I was prompted by a conversation with someone to think about Brenda's dignity - so I'll get outside the chronological narrative that I have followed so far and write about that.
Several stories.
Almost every night in Shelby we went to the Dairy Queen to meet friends for coffee. It was our bistro - our neighborhood bar. Yancie grew up there, in the summer playing outside with the owner's children. One night Brenda and I were sitting at the back table waiting for our friends to show up when Dr. Abdul Gangoo walked in the door. I said to Brenda in a voice that was maybe louder than I intended "That's ABDUL GANGOO!". I loved the name. Brenda was afraid that he could hear me (maybe he could) and poked me in the ribs, saying "Shhh - be quiet." Naturally I said it again, this time louder "ABDUL GANGOO - ABDUL GANGOO." He probably did hear me this time. Brenda was enraged. I had violated her sense of proper dignified behavior. (In truth I had probably violated anyone's sense of proper behavior. I am a silly man.)

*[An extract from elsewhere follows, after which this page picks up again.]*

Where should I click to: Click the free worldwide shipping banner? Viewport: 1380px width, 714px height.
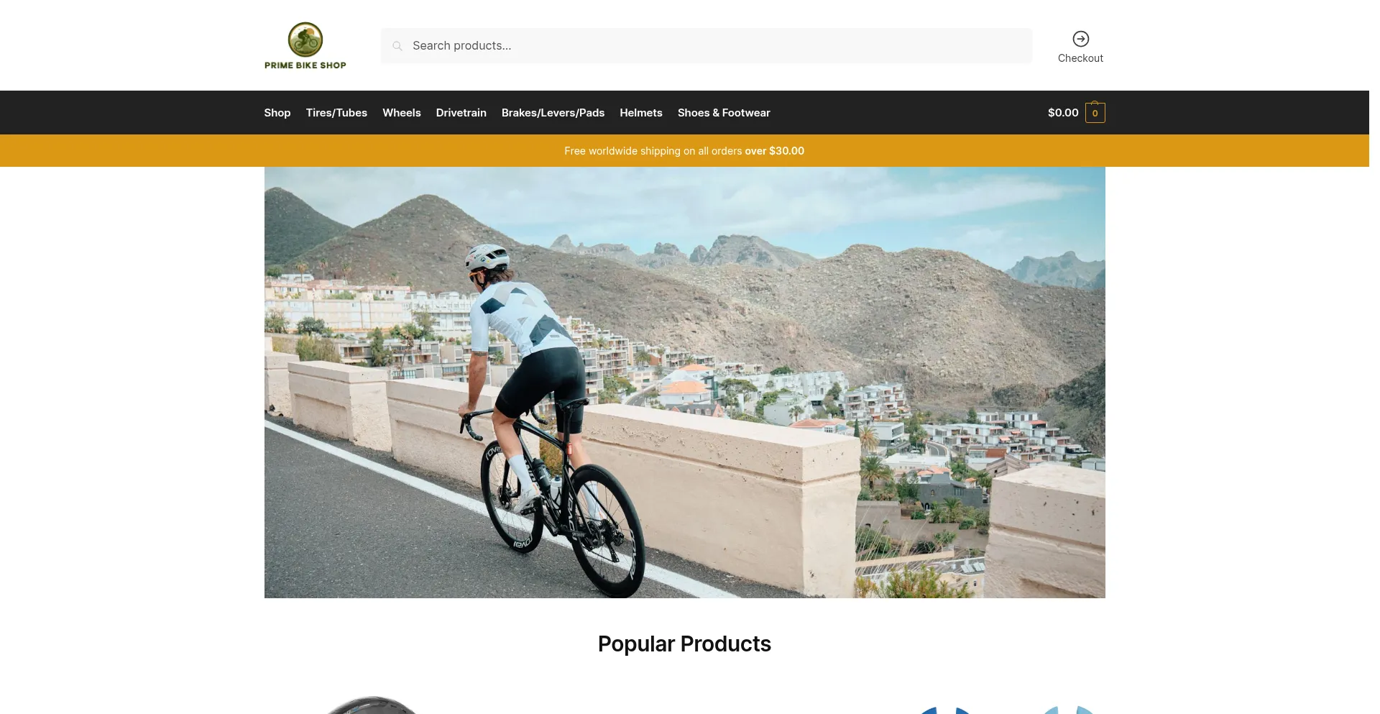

(This happened more than once.) Brenda and I are in a public place - most likely a restaurant. Brenda sees something interesting over my shoulder. Whispering she tells me about it but warns me not to turn around because I tend to stare, to gawk. She is much more dignified, able to gather everything in a single surreptitious glance. I by implication am a mouth breather and drooler. Later when both of us start to have trouble hearing she passes me notes describing human oddities I am not allowed to stare at.
(This also happened more than once.) It is in the summer in a car with no air conditioning. We are going somewhere where appearance matters. Brenda wants to keep the windows up because the wind will mess up her hair. But I am hot. We compromise by finding a combination of up and down windows that provides a bit of breeze without disrupting the hair she labored over for half an hour and is still not happy with. It is a matter of dignity - although on the way home, she smiles and lets her hair blow free.
Years ago, Brenda said that her dignity would probably kill her and toward the end acknowledged that it probably had. This had to do with the fact that she did not like being seen without her clothes - even or maybe especially by a doctor. She went for years without having a physical exam. A PAP smear was impossible. I think she was ashamed of her body - I don't know why. She was always thin, with an elegant sort of Audrey Hepburn figure. (When she caught me gawking at more endowed women, she would often hiss, "Well why don't you go get yourself some maruska?" - which was her term for larger women.)
When I was a young man and even more ignorant than I am now I tried to change her - imagining if only I could release the wild sprite I knew was inside her - what a treasure I would have - not aware of or accepting what I did have.
Not two months before she died, she acknowledged that she sometimes regarded smiling and laughing as being undignified. I was amazed that there were still secrets and revelations.